▶ **Written exercise**:
Retype the items below word for word, beginning at the line that contains "Viewport: 1568px width, 710px height." and continuing through the last line of the items.

Collected data:
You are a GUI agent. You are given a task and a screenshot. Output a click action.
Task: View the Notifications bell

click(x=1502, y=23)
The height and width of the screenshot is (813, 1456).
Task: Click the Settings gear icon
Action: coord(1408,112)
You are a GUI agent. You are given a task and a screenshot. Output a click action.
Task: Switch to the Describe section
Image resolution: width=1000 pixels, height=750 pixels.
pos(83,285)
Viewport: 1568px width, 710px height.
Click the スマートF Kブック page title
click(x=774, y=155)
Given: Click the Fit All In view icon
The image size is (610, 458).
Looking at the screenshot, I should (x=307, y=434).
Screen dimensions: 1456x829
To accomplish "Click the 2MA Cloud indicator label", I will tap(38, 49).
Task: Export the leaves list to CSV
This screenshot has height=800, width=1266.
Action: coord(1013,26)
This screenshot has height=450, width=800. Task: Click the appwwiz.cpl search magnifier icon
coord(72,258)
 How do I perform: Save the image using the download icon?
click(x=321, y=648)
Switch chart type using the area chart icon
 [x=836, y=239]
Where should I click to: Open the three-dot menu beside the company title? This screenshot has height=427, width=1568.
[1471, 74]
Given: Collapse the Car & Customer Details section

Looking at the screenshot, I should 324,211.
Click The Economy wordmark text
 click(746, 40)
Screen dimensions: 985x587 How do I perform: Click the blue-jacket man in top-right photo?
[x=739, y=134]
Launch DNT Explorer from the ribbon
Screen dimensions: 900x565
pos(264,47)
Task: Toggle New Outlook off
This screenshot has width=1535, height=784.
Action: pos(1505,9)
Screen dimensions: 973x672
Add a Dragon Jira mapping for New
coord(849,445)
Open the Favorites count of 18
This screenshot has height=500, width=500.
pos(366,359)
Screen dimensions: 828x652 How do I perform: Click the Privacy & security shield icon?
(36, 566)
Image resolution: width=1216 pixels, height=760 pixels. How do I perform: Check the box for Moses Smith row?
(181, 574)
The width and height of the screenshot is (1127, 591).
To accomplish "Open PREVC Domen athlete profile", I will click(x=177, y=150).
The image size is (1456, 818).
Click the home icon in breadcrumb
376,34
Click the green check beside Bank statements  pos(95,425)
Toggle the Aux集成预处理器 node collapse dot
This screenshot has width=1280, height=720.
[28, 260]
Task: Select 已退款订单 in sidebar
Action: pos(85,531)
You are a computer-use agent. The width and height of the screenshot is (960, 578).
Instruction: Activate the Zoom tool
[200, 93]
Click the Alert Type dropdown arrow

▶ **Solved exercise**:
Viewport: 1568px width, 710px height.
Click the スマートF Kブック page title
click(x=774, y=155)
Given: Click the Fit All In view icon
The image size is (610, 458).
Looking at the screenshot, I should (x=307, y=434).
Screen dimensions: 1456x829
To accomplish "Click the 2MA Cloud indicator label", I will tap(38, 49).
Task: Export the leaves list to CSV
This screenshot has height=800, width=1266.
Action: coord(1013,26)
This screenshot has height=450, width=800. Task: Click the appwwiz.cpl search magnifier icon
coord(72,258)
 How do I perform: Save the image using the download icon?
click(x=321, y=648)
Switch chart type using the area chart icon
 [x=836, y=239]
Where should I click to: Open the three-dot menu beside the company title? This screenshot has height=427, width=1568.
[1471, 74]
Given: Collapse the Car & Customer Details section

Looking at the screenshot, I should 324,211.
Click The Economy wordmark text
 click(746, 40)
Screen dimensions: 985x587 How do I perform: Click the blue-jacket man in top-right photo?
[x=739, y=134]
Launch DNT Explorer from the ribbon
Screen dimensions: 900x565
pos(264,47)
Task: Toggle New Outlook off
This screenshot has width=1535, height=784.
Action: pos(1505,9)
Screen dimensions: 973x672
Add a Dragon Jira mapping for New
coord(849,445)
Open the Favorites count of 18
This screenshot has height=500, width=500.
pos(366,359)
Screen dimensions: 828x652 How do I perform: Click the Privacy & security shield icon?
(36, 566)
Image resolution: width=1216 pixels, height=760 pixels. How do I perform: Check the box for Moses Smith row?
(181, 574)
The width and height of the screenshot is (1127, 591).
To accomplish "Open PREVC Domen athlete profile", I will click(x=177, y=150).
The image size is (1456, 818).
Click the home icon in breadcrumb
376,34
Click the green check beside Bank statements  pos(95,425)
Toggle the Aux集成预处理器 node collapse dot
This screenshot has width=1280, height=720.
[28, 260]
Task: Select 已退款订单 in sidebar
Action: pos(85,531)
You are a computer-use agent. The width and height of the screenshot is (960, 578).
Instruction: Activate the Zoom tool
[200, 93]
Click the Alert Type dropdown arrow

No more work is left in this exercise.